§ **Your goal**
Using the data that follows, return exactly the lines from the one that contains "You are a computer-use agent." through the one that contains "Instruction: Select Los", ends included.

§ **Records supplied**
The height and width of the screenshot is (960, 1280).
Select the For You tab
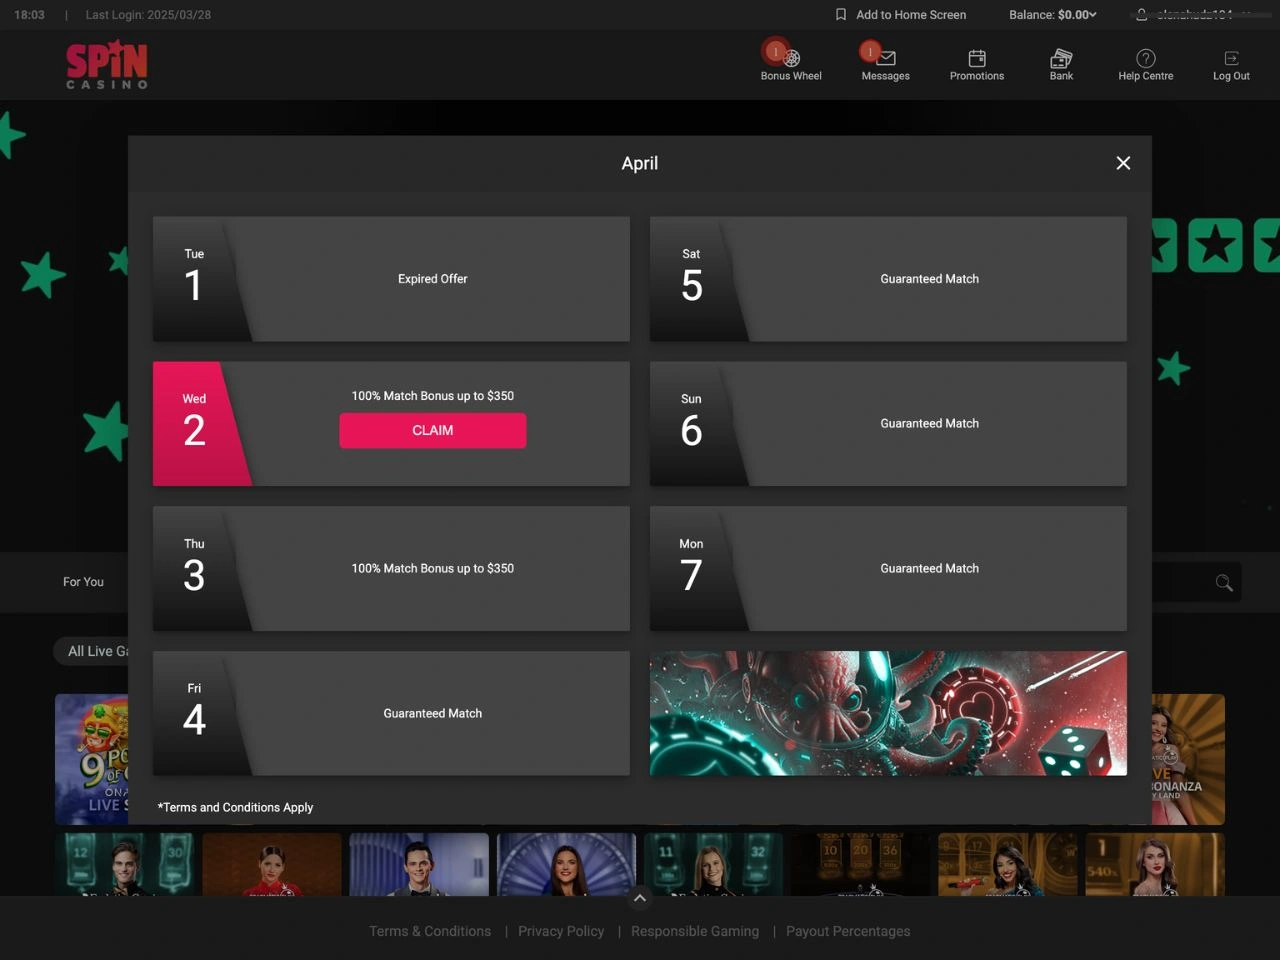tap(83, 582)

* * *

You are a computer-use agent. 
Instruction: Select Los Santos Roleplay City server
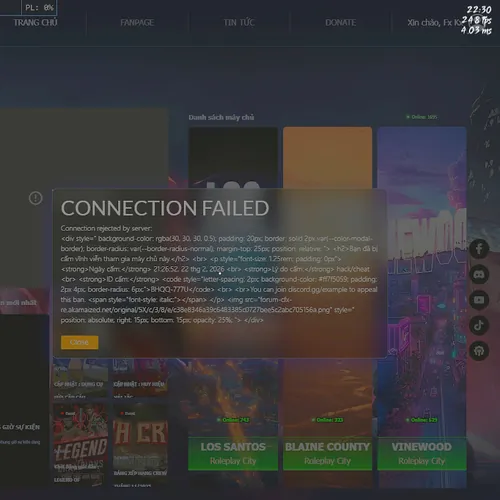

==

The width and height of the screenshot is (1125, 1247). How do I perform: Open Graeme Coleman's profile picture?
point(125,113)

§ **Reply**
You are a computer-use agent. 
Instruction: Select Los Santos Roleplay City server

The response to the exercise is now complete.